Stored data
◆ ◆ ◆ ◆

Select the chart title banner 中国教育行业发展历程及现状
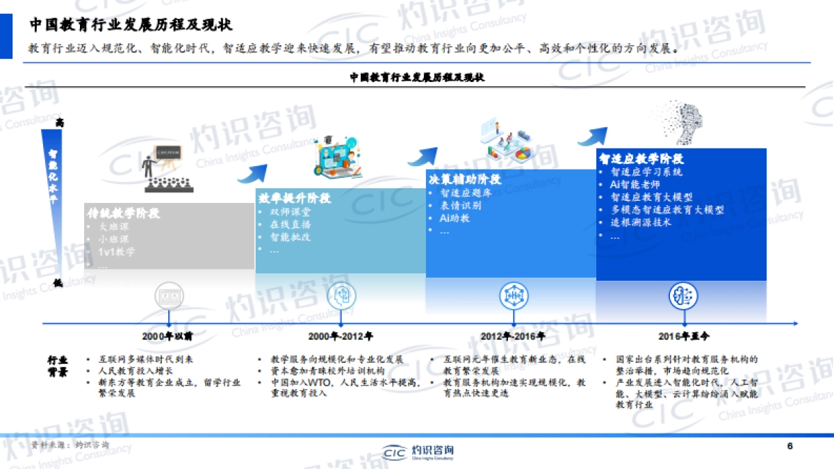 click(x=417, y=79)
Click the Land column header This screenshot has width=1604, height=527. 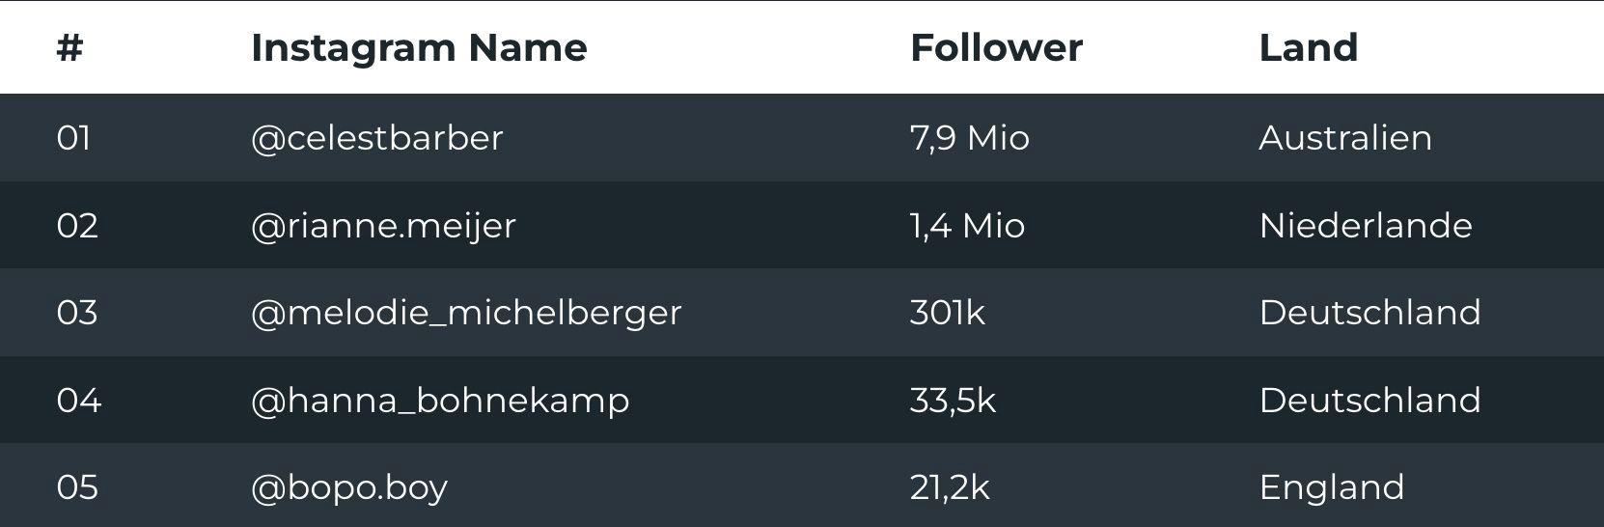[1309, 47]
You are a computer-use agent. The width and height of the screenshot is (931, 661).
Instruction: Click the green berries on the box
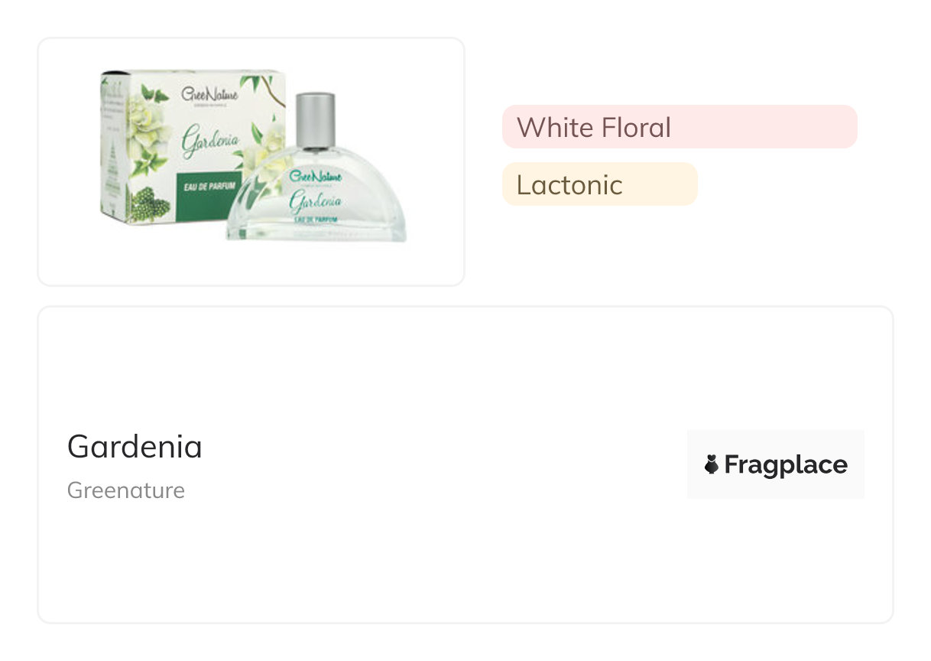tap(151, 204)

◆ ◆ ◆ ◆

WHAT YOU WILL DO:
Beginning with the line that contains "You are a computer-use" and ending with the last line of the data above, output those lines exactly and nothing more, without any pictures.

RESPONSE TO THIS EXERCISE:
You are a computer-use agent. The width and height of the screenshot is (931, 661).
Instruction: Click the green berries on the box
tap(151, 204)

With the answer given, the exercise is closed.